Reproduce exactly, and only, the lines below from the one containing "Odette in Emerald Cut (104, 522)" through the one containing "Refund policy (114, 2568)".

BEGIN TASK MATERIAL

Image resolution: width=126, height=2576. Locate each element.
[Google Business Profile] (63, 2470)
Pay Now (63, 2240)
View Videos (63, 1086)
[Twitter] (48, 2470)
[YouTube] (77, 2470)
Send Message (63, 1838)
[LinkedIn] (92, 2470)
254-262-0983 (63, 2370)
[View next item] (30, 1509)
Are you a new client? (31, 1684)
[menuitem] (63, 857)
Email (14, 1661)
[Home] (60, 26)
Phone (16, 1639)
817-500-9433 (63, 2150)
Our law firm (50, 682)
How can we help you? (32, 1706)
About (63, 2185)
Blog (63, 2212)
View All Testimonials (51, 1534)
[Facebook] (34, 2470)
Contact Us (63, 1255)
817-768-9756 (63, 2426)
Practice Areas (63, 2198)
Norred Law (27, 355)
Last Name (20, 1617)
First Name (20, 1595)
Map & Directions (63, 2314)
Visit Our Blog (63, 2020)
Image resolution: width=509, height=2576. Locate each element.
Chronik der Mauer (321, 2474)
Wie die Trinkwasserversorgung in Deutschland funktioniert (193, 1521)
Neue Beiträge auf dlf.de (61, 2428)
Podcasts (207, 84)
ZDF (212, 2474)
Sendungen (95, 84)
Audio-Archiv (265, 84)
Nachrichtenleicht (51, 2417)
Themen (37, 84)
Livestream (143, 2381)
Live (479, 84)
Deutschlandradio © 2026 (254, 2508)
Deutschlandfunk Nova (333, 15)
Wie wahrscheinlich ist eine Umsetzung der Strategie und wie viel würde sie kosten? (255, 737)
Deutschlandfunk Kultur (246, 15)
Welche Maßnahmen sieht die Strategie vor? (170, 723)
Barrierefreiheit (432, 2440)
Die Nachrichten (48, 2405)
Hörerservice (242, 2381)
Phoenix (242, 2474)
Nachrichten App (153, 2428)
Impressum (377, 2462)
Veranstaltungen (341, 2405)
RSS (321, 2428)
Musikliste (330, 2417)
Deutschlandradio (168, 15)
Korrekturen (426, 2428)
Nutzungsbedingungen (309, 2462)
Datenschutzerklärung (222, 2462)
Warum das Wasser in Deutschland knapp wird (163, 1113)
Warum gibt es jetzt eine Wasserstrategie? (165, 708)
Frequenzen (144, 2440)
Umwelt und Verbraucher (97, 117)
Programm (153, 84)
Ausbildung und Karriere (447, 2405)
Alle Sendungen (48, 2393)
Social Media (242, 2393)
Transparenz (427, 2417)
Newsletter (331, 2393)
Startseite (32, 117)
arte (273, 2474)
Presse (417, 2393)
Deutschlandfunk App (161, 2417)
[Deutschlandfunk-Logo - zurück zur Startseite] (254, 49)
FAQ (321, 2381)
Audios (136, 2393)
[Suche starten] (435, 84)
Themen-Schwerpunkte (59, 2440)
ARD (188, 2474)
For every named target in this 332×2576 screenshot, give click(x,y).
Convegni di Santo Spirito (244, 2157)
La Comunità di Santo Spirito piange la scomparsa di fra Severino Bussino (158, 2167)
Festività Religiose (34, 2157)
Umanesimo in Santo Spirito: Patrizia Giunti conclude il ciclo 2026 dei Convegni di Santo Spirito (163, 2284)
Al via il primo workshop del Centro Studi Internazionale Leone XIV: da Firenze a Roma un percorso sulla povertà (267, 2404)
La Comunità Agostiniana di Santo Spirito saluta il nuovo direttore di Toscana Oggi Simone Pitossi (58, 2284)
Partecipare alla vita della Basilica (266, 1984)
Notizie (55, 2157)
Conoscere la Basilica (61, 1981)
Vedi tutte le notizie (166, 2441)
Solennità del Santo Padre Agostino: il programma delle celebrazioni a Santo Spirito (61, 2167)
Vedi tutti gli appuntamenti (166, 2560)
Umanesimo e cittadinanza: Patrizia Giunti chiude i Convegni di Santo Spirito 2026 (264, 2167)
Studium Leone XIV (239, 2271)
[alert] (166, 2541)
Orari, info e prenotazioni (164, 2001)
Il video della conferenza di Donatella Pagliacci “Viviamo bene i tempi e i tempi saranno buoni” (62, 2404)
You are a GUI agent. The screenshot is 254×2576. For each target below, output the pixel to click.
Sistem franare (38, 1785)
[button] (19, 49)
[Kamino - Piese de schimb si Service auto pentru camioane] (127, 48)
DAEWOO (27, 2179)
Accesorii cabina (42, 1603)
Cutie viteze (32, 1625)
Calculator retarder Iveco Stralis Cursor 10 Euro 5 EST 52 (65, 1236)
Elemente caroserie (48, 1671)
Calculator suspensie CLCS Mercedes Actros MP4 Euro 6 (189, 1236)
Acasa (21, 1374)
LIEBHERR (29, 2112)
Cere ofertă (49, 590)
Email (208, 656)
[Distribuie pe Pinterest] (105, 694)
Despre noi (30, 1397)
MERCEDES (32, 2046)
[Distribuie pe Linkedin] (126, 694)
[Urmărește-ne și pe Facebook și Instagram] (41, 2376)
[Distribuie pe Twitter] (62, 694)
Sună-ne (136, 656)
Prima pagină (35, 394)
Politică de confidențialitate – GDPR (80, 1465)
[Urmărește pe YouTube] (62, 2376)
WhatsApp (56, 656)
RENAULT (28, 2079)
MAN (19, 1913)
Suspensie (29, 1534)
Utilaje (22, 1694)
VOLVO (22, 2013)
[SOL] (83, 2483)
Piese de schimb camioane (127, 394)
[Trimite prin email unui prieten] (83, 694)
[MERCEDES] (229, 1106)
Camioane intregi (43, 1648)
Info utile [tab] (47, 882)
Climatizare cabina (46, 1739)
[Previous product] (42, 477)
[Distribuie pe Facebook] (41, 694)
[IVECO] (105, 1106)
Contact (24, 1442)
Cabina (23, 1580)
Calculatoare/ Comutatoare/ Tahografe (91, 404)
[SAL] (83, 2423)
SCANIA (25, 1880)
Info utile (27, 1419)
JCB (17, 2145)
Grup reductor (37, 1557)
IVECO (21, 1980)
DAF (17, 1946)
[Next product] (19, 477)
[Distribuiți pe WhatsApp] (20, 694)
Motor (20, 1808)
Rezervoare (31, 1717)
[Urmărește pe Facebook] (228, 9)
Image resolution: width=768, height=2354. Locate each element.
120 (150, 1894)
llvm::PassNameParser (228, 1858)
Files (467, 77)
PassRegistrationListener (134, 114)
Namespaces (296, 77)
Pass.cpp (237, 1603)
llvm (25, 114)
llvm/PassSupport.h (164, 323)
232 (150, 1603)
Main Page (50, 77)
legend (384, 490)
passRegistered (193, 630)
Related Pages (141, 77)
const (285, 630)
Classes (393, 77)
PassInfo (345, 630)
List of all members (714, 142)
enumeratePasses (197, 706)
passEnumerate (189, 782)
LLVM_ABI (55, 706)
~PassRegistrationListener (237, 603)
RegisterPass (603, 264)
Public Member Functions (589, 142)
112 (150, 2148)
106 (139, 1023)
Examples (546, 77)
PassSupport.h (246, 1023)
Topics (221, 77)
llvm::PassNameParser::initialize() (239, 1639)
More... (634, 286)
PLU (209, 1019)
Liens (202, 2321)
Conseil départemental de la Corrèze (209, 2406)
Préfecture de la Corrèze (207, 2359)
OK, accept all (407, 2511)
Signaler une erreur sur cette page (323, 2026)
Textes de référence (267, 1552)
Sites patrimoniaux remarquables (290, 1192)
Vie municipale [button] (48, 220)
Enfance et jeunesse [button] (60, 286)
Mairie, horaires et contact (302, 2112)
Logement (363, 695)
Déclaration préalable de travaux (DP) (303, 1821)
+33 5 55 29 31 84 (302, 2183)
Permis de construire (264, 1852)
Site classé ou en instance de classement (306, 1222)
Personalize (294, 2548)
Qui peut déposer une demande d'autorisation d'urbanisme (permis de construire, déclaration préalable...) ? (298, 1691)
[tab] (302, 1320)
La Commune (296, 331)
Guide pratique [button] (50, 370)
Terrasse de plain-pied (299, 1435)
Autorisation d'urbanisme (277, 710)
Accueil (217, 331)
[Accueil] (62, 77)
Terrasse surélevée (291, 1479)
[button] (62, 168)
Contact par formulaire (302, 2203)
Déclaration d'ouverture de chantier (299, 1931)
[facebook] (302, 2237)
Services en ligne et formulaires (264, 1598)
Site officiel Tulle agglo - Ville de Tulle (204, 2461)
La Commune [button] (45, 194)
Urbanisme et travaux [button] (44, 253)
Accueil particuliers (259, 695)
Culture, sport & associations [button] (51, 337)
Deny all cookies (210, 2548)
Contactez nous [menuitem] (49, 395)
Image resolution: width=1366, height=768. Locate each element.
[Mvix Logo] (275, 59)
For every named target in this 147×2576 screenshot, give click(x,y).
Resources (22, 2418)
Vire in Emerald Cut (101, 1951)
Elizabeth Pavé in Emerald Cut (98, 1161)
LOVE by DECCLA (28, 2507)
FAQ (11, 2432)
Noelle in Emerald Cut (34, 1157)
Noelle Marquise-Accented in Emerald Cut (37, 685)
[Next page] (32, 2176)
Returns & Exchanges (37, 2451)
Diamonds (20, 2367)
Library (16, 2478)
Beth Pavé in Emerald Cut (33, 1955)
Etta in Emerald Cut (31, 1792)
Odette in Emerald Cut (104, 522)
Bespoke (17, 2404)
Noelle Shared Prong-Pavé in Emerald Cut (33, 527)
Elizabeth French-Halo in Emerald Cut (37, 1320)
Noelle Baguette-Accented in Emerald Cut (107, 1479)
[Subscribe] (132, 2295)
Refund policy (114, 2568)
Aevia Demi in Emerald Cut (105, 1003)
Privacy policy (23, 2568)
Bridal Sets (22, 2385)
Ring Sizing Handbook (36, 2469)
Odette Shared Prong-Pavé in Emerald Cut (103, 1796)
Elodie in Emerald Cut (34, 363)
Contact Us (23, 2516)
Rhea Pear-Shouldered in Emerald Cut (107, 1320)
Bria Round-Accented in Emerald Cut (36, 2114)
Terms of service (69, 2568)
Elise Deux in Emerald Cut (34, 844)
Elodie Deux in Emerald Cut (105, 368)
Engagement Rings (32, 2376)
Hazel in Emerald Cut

END TASK MATERIAL

- [YOUR SOLUTION]
Odette in Emerald Cut (104, 522)
Bespoke (17, 2404)
Noelle Shared Prong-Pavé in Emerald Cut (33, 527)
Elizabeth French-Halo in Emerald Cut (37, 1320)
Noelle Baguette-Accented in Emerald Cut (107, 1479)
[Subscribe] (132, 2295)
Refund policy (114, 2568)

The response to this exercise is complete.